Perception is Reality is one of the most misleading, and potentially damaging, pop psychology myths.

The problem centers around the word “reality’. 

The definition of the word reality: something that is real or a fact.

So, there can’t be an individual reality, only a shared consensus about what is real. There can be individual versions of reality but that’s not reality, merely a version of it. And if everyone had their own versions of reality, then there can be no reality.

The problem with the notion of Perception is Reality is that it encourages people to think that their perceptions reflect reality, or should. This leads people into believing that whatever they think is real, and from there, to right.
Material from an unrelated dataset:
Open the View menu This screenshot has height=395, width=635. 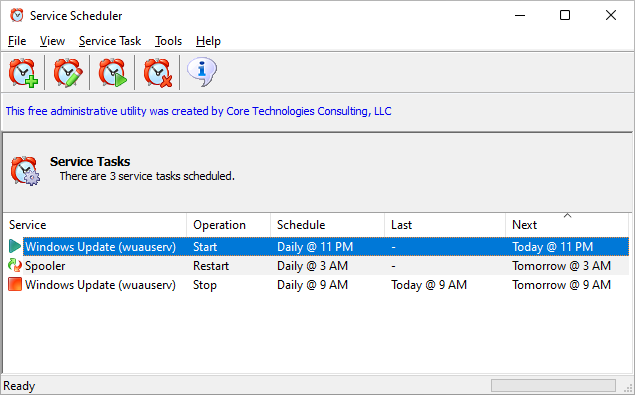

It encourages an egotism that is most damaging to the person, who eventually will  become angry, frustrated and depressed when others don’t share their “reality”.  Of course we all have our own perceptions, opinions, beliefs, etc.,  but we can’t have our own reality.
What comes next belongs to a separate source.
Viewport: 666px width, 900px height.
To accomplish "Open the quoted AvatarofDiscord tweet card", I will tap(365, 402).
The fact is perception is perception, there’s no such thing as your “reality”. If something is just real to you, then it’s not real, just a perception.

This cognitive relativism is a damaging philosophy that seems more and more common.

From my book I Think Therefore I Am Wrong

“Similarly, there is cognitive relativism which also argues that there isn’t an overarching “truth” but that it, too, is constructed and relative to a variety of factors, like culture and even human understanding.

Protagoras, a famous philosopher who lived about 2500 years ago,  asserted that “man is the measure of all things — of things that are, that they are, and of things that are not, that they are not.” In other words, truth and knowledge are a function of human beings and human variables and don’t reflect any independent and objective reality.

Plato objected that this relativism eliminates the distinction between truth and falsehood; if each individual is really the “measure of what is”  then each person would be infallible.

An excellent article by Emrys Westacott, summarizes these debates about knowledge and reality. Professor Westacott is the author of many works including  The Wisdom of Frugality: Why Less Is More – More or Less.

(This was from an article on Cognitive Relativism that appeared in the Internet Encyclopedia of Philosophy

Westacott writes:

“Plato argued that if Protagoras is right, then whatever a person thinks is true, is true. But in that case, Protagoras must concede that those who think relativism is false are correct. So, if Protagorean relativism is true, it must also be false.”

That Plato was one smart guy.”

The notion that perception is reality is a damaging myth and we need to stop perpetuating it.